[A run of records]
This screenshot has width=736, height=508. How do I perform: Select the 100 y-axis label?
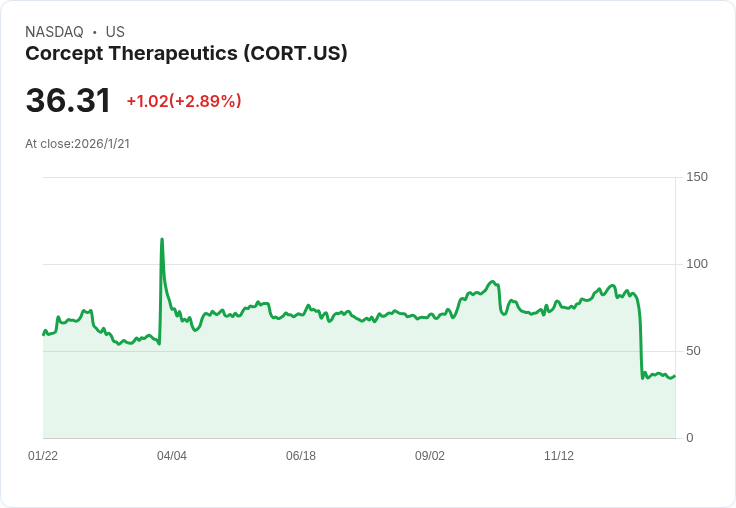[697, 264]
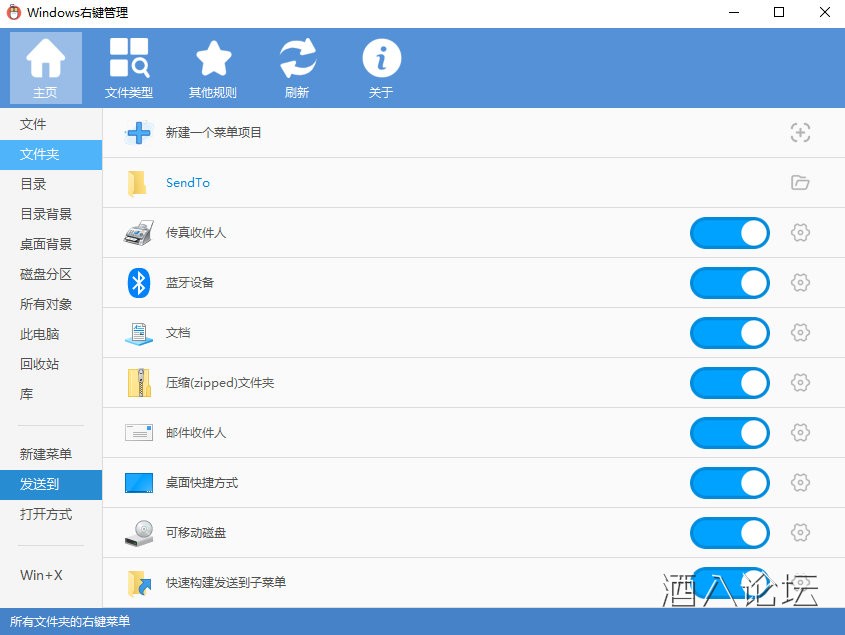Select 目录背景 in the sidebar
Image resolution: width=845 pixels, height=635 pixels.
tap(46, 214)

==

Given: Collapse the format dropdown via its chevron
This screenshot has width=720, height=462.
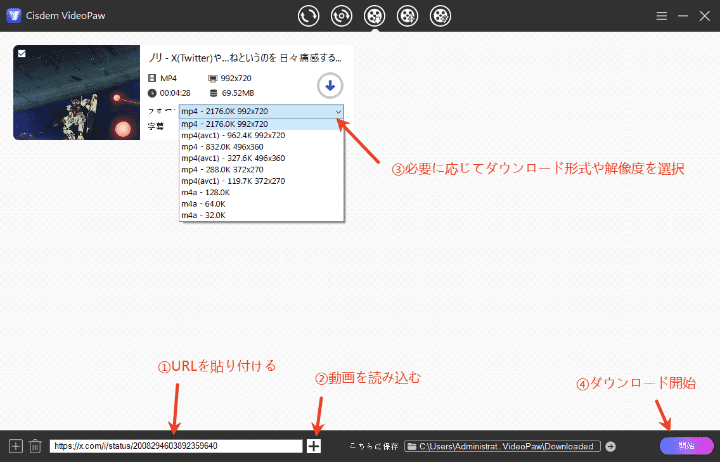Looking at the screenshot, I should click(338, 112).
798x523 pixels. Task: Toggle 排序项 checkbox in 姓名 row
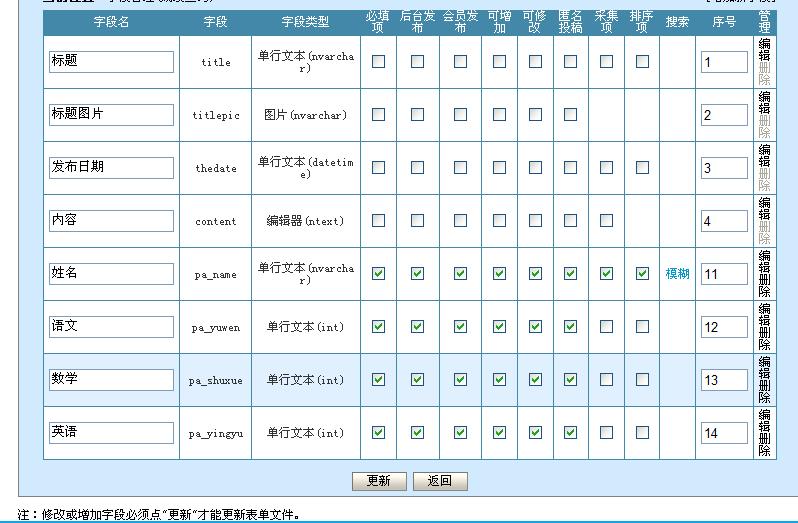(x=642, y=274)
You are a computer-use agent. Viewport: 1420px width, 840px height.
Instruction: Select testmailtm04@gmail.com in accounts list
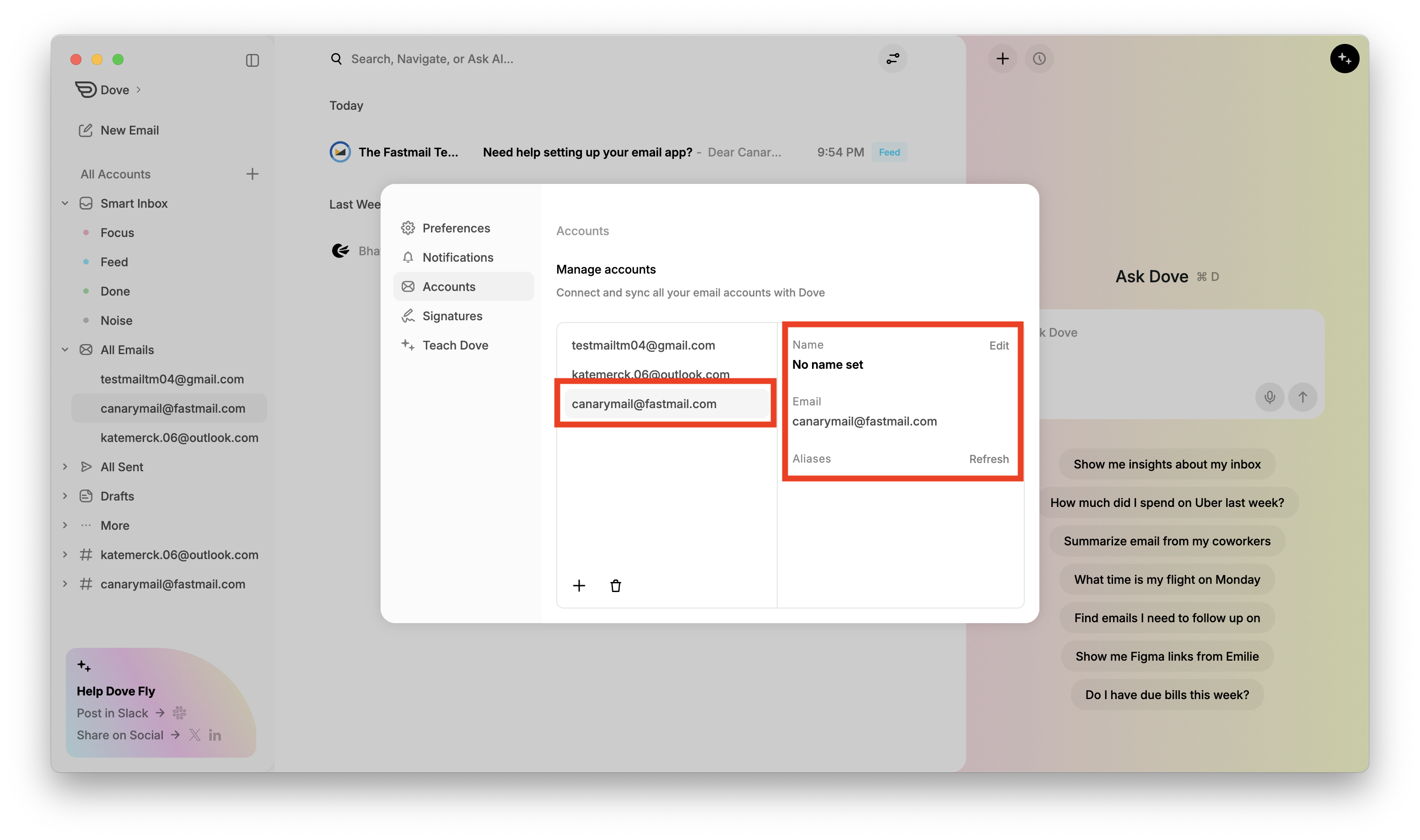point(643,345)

---

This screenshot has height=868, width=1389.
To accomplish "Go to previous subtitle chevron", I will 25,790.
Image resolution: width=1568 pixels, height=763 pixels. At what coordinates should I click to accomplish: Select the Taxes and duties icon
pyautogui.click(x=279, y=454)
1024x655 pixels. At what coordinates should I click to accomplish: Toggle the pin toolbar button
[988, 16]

## Task description
Output the lines of the records starting at the one containing "This screenshot has width=736, height=508." and ending at the one containing "tap(46, 214)". Omit the pictures.

## Correct result
This screenshot has width=736, height=508. How do I perform: Select the 100 y-axis label?
[697, 264]
Select 目录背景 in the sidebar
Image resolution: width=845 pixels, height=635 pixels.
tap(46, 214)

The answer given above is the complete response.